Afghanistan, 367 jours sans école
Que redoutent les talibans pour interdire l’éducation aux filles ? Visible a rencontré Marzieh Hamidi, elle n’a pas voulu céder et renoncer au sport de compétition. La championne dépeint un pays dans une crise sans précédent à tous les niveaux. Mais les femmes restent à la pointe de la contestation.
Interview par Florence Dauchez
Publié le 20/09/2022
MH :- Quand les Talibans sont arrivés, ils ont été en état de choc en voyant à quel point les femmes avaient évolué : elles étudiaient, elles travaillaient. Ils ont dit : « Il faut interdire l’école aux femmes parce que si elles continuent, elles seront de mieux en mieux chaque jour, et nous ne pourrons plus rien faire. » Parce que se battre avec son esprit est mieux que se battre avec des Kalachnikovs ou autres choses. Je me suis dit que c’était mieux de partir et de continuer mon combat en dehors de l’Afghanistan.
En Afghanistan, les gens meurent parce qu’ils n’ont rien à manger. Il n’y a pas de travail dans les villes. Je connais beaucoup de familles où il n’y a pas d’hommes. Avant les femmes travaillaient mais elle n’en ont plus le droit sous le régime des Talibans. Elles n’ont rien. Elles n’ont pas d’argent pour acheter de la nourriture.
Quand les Talibans sont arrivés en Afghanistan, je n’ai pas pu continuer à pratiquer mon sport. Les Talibans ont dit à mon entraîneur à Kaboul : « Les filles ne peuvent pas faire de sport, si nous voyons des filles dans le club ou à la fédération, nous ferons ce que nous déciderons. » Et ils lui ont dit encore : « Vous ne pourrez jamais entraîner les filles. » Ils ont giflé les filles et leur ont ordonné de rentrer chez elles. Et maintenant elles sont juste à la maison et elles n’ont pas le droit de sortir.

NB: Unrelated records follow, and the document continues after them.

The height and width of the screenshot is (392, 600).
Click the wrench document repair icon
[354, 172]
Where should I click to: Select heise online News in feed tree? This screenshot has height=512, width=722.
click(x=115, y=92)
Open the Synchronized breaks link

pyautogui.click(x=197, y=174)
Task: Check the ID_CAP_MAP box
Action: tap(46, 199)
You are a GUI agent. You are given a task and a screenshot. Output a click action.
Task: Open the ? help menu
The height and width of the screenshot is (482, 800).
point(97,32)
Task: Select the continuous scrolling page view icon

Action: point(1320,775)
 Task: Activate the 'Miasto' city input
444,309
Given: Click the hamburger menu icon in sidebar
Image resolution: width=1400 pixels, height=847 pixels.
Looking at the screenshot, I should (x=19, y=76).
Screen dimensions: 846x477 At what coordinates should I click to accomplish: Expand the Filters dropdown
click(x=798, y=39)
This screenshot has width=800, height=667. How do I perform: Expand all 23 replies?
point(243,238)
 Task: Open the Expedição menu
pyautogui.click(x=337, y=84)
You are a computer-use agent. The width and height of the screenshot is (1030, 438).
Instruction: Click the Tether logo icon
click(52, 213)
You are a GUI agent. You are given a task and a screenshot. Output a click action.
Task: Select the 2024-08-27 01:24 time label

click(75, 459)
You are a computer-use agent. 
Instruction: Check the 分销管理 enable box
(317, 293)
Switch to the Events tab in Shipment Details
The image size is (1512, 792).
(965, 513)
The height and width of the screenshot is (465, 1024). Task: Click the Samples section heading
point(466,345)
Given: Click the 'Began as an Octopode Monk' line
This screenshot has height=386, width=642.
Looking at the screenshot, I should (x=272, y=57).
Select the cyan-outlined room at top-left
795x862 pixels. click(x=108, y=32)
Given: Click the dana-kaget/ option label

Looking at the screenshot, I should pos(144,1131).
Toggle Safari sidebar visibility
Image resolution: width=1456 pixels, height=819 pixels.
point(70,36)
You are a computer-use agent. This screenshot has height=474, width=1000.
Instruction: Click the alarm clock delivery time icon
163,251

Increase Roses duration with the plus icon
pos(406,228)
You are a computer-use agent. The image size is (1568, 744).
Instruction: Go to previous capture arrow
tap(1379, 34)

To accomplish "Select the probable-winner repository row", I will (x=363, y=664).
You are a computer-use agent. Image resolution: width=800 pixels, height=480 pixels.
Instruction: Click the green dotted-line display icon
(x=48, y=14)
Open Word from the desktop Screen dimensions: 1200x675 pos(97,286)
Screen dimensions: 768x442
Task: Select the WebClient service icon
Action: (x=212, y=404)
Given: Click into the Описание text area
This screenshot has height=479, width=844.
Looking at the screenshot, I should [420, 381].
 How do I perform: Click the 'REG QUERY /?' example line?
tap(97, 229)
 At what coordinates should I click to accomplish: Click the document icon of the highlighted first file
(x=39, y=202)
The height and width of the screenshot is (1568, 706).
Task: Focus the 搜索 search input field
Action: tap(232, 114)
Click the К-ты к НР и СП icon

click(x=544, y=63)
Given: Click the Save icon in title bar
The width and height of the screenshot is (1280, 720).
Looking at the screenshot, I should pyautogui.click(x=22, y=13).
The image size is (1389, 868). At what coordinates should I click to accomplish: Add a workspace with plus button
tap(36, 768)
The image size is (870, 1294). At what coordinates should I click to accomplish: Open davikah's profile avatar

Un seul appel a changé ma vie. Je suis venue ici et je continue à faire du sport. Il m’est très difficile de gérer ce qui se passe dans ma tête. Souvent, je ne me sens pas heureuse, je me dis ok, je suis vivante et je suis en sécurité. Mais je veux être championne olympique de taekwondo d’Afghanistan. Je ne sais pas si je pourrais participer à la compétition, ni sous quel drapeau. Parce que maintenant, sous le gouvernement des Talibans, ils ont leur propre drapeau merdique. Et je ne sais pas avec quel drapeau je serai, peut-être le drapeau blanc pour les réfugiés. Mais c’est très triste pour moi de participer à la compétition sans nationalité.